On touche la difficulté liée à l'ambivalence de travaux d'analyse scientifique, y compris le rapport bénéfice/risque et l'analyse économique au sens du service médical rendu.

* Cette nouvelle structuration des compétences n'aura pu être vraiment appréciée puisqu'une nouvelle organisation est mise en place avec le transfert de la commission de la transparence au sein de la Haute Autorité de Santé crée par la loi relative à l'assurance maladie du 13 août 2004 et la suppression de l'ANAES intégrée au sein de la nouvelle HAS. L'approche économique a ainsi entraîné l'instance qui a aussi en charge l'appréciation médico scientifique du médicament en dehors du périmètre de l'AFSSAPS.

En outre, la nouvelle HAS accueillera en son sein la CEPP (commission d'évaluation des prestations et des produits).

Le nouvel article L. 161-37 du code de la sécurité sociale (art. 35 de la loi du 13 août 2004) précise ainsi les compétences de la nouvelle HAS :

« Art. L. 161-37 - La Haute autorité de santé, autorité publique indépendante à caractère scientifique dotée de la personnalité morale, est chargée de :

1°) Procéder à l'évaluation périodique du service attendu des produits, actes ou prestations de santé et du service qu'ils rendent, et contribuer par ses avis à l'élaboration des décisions relatives à l'inscription, au remboursement et à la prise en charge par l'assurance maladie des produits, actes ou prestations de santé ainsi qu'aux conditions particulières de prise en charge des soins dispensés aux personnes atteintes d'affections de longue durée.

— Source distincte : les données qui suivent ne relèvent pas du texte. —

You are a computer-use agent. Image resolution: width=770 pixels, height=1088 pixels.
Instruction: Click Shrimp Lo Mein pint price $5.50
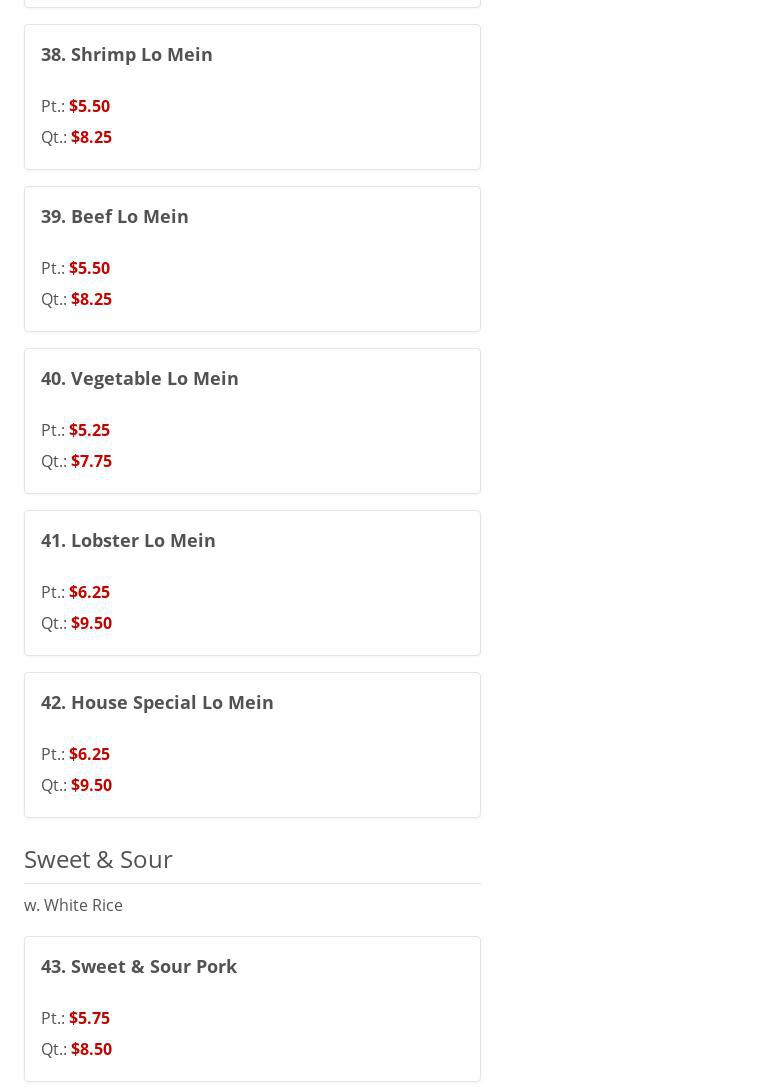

A cet effet, elle émet également un avis sur les conditions de prescription, de réalisation ou d'emploi des actes, produits ou prestations de santé et réalise ou valide des études d'évaluation des technologies de santé.

2°) Elaborer les guides de bon usage des soins ou les recommandations de bonne pratique, procéder à leur diffusion et contribuer à l'information des professionnels de santé et du public dans ces domaines, sans préjudice des mesures prises par l'Agence française de sécurité sanitaire des produits de santé dans le cadre de ses missions de sécurité sanitaire.

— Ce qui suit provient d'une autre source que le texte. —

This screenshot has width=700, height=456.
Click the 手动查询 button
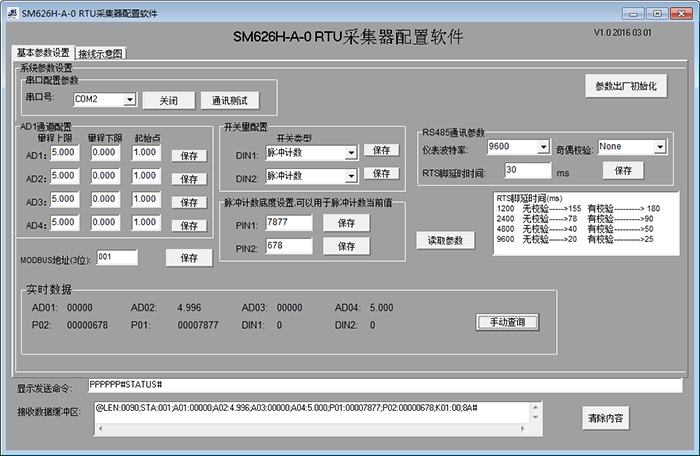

3°) Etablir et mettre en oeuvre des procédures d'évaluation des pratiques professionnelles et d'accréditation des professionnels et des équipes médicales mentionnées à l'article L. 1414-3-3 du code de la santé publique ; (...)

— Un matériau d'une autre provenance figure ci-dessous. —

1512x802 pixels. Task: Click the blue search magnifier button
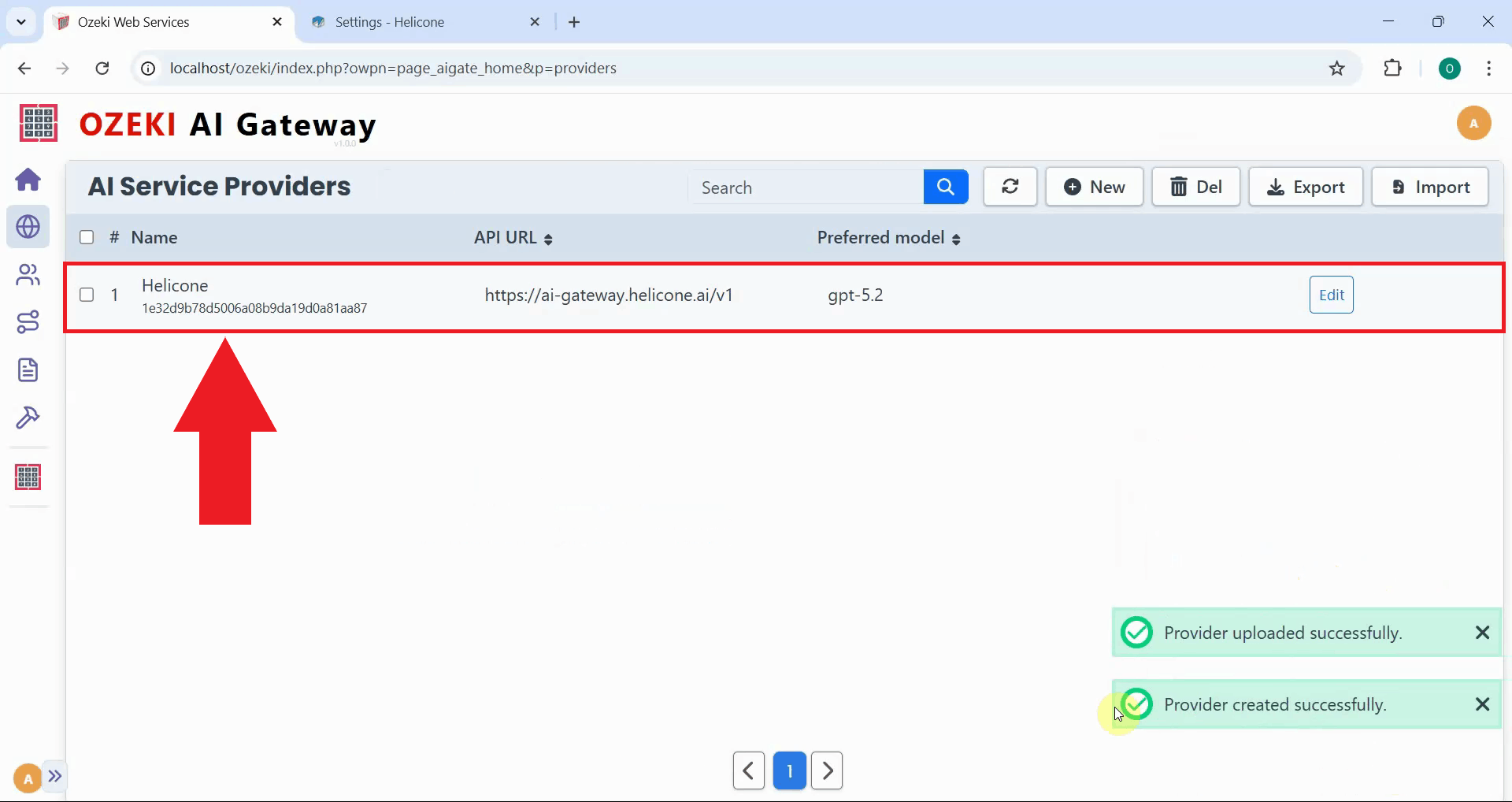click(945, 188)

En outre, d'autres dispositions précisent les prérogatives de la nouvelle HAS en matière « d'évaluation de service attendu d'un produit, d'un acte ou d'une prestation de santé » à laquelle elle peut procéder, mais prévoit également que :

« Sans préjudice des mesures prises par l'Agence française de sécurité sanitaire des produits de santé dans le cadre de ses missions de sécurité sanitaire et notamment celles prises en application du 2° de l'article L.5311-2 du code de la santé publique, la Haute autorité de santé fixe les orientations en vue de l'élaboration et de la diffusion des recommandations de bonne pratique de l'Agence française de sécurité sanitaire des produits de santé mentionnée à l'article L. 5311-1 du même code et procède à leur diffusion ».

Dans ce domaine des référentiels de bonne pratique, l'AFSSAPS verra donc « ses orientations en vue de l'élaboration et de la diffusion des recommandations de bonne pratique » fixées par la Haute Autorité de Santé, autorité publique indépendante à caractère scientifique tout en continuant à être sous la tutelle de la Direction générale de la santé du ministère.

Un schéma publié le 27 janvier 2005 par le journal « Le Monde » illustre bien le positionnement du « nouvel organisme dans la galaxie du contrôle de la santé ».

Un nouvel organisme dans la galaxie du contrôle de la santé

Source : Le Monde du 27 janvier 2005

La simplification souhaitée des différents côtés ne semble pas trouver ici la concrétisation que l'on pouvait espérer. La situation inédite dans laquelle ce domaine va se trouver nécessitera certainement de nouvelles clarifications.